[Saved data entries]
>>>
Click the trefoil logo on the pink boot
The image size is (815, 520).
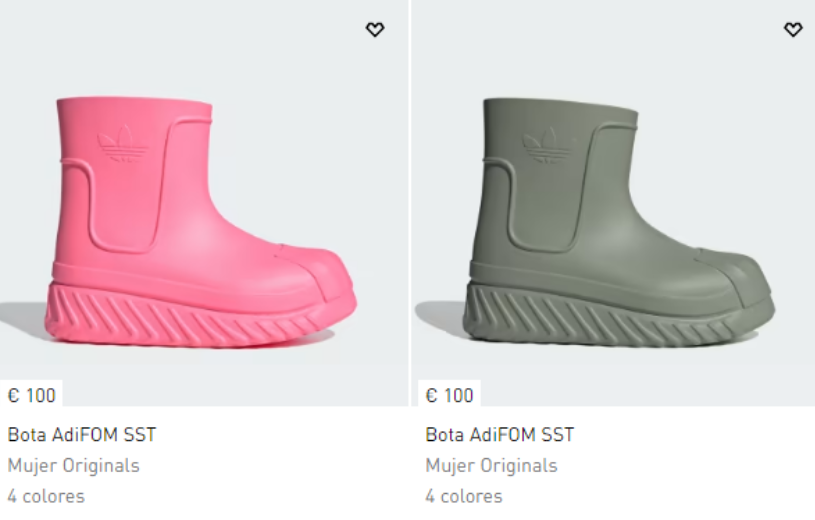click(123, 144)
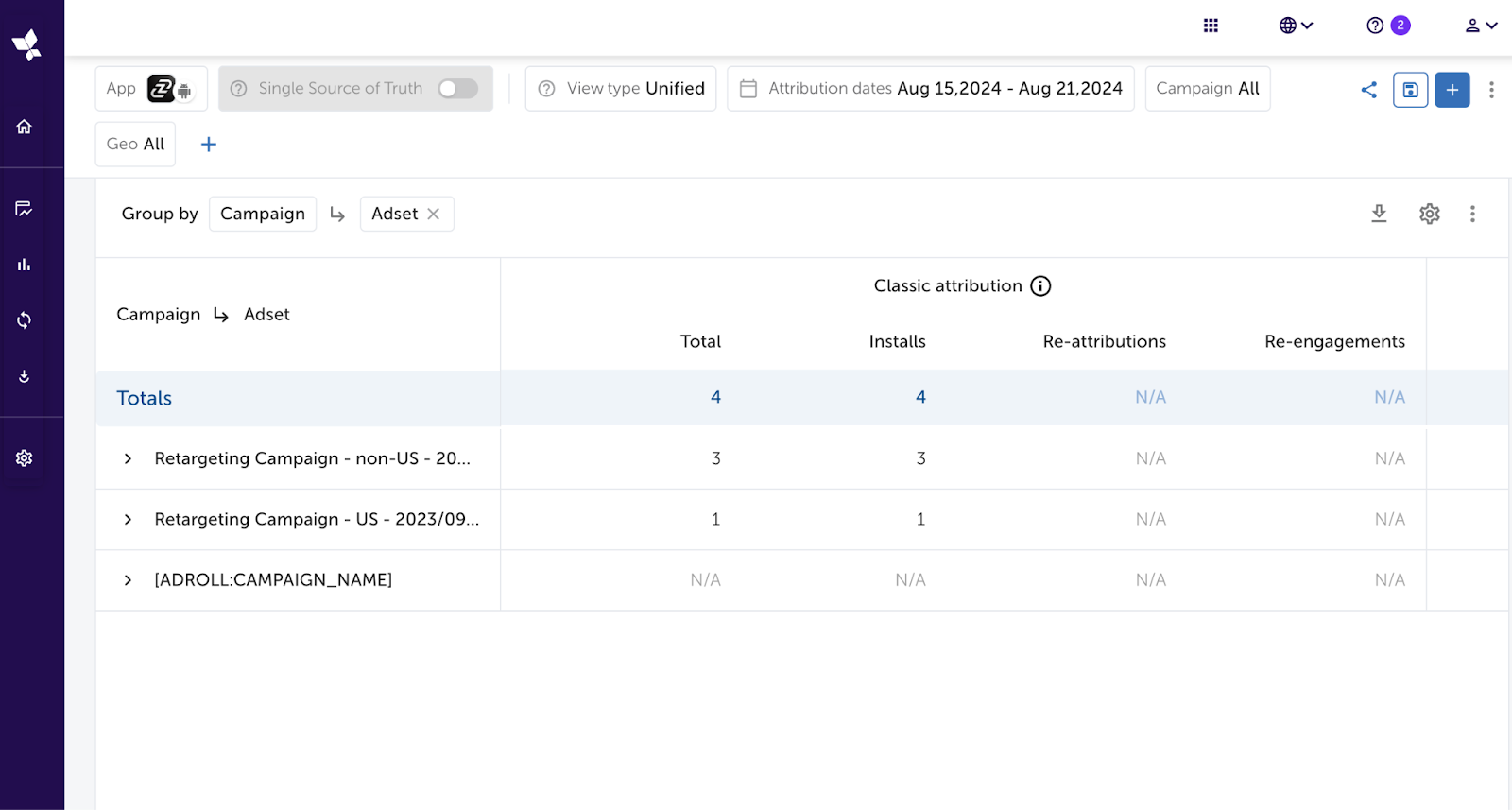Click the Home icon in sidebar
The height and width of the screenshot is (810, 1512).
click(x=25, y=127)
<<<
◆ **Directions for this task**
An exact reproduction of every record above is required, with no pictures included.

◆ **Result**
Click the trefoil logo on the pink boot
The image size is (815, 520).
click(123, 144)
Click the Home icon in sidebar
The height and width of the screenshot is (810, 1512).
click(x=25, y=127)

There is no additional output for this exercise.